*Exercise details*
Turn every line of the items below into a Markdown table with the columns Row and Line, numbering the rows and skipping blank lines. Leave the pictures out.

Excerpt from a dataset
>> BEGIN
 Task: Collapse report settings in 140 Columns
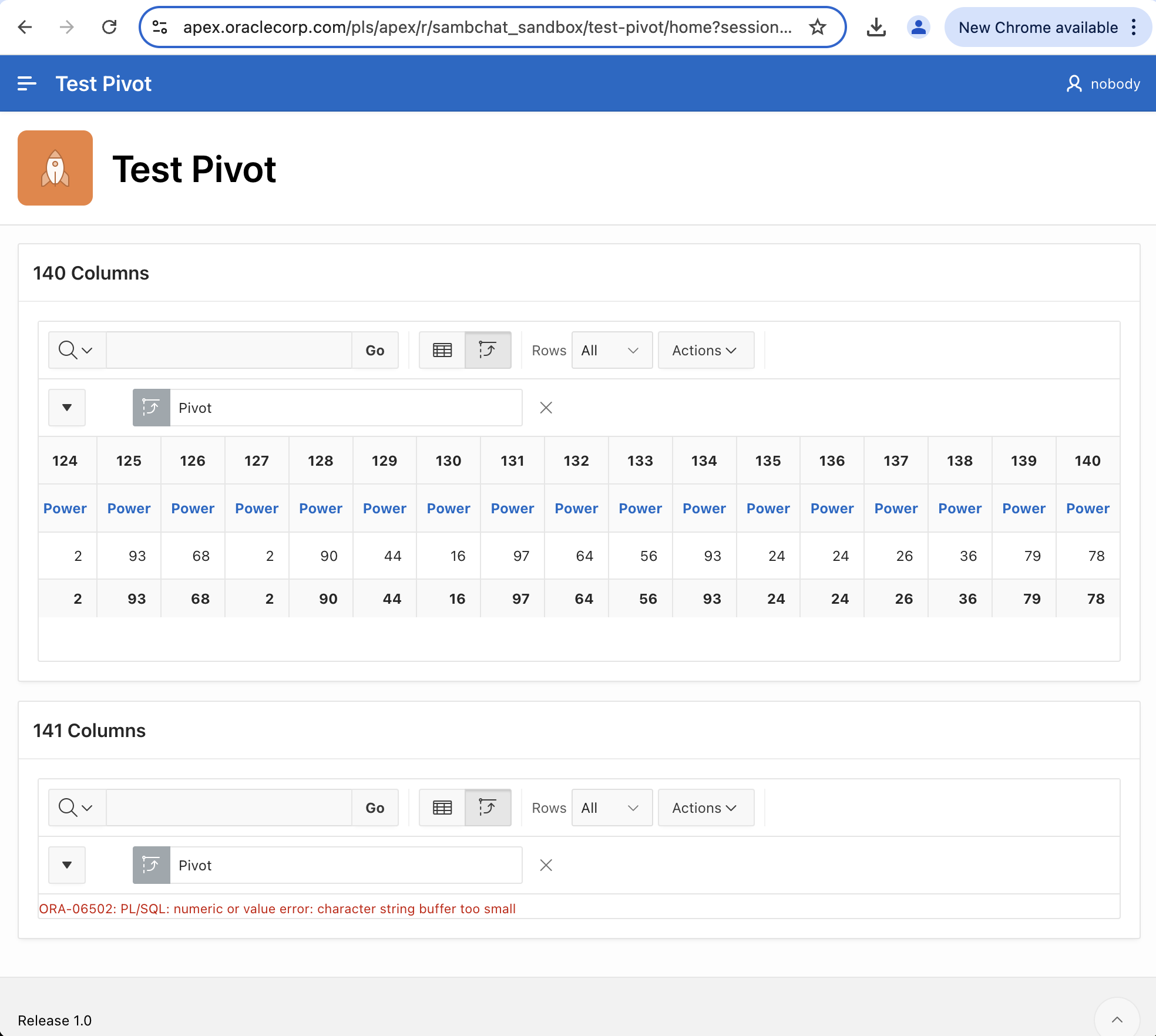[x=67, y=408]
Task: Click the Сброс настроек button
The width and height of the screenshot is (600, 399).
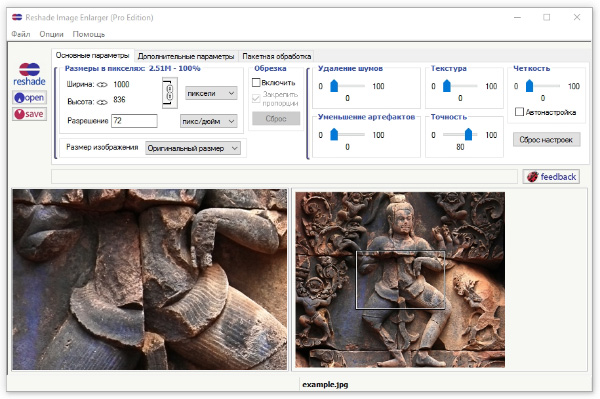Action: 546,140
>> END
*Task output*
| Row | Line |
|---|---|
| 1 |  Task: Collapse report settings in 140 Columns |
| 2 | [x=67, y=408] |
| 3 | Task: Click the Сброс настроек button |
| 4 | The width and height of the screenshot is (600, 399). |
| 5 | Action: 546,140 |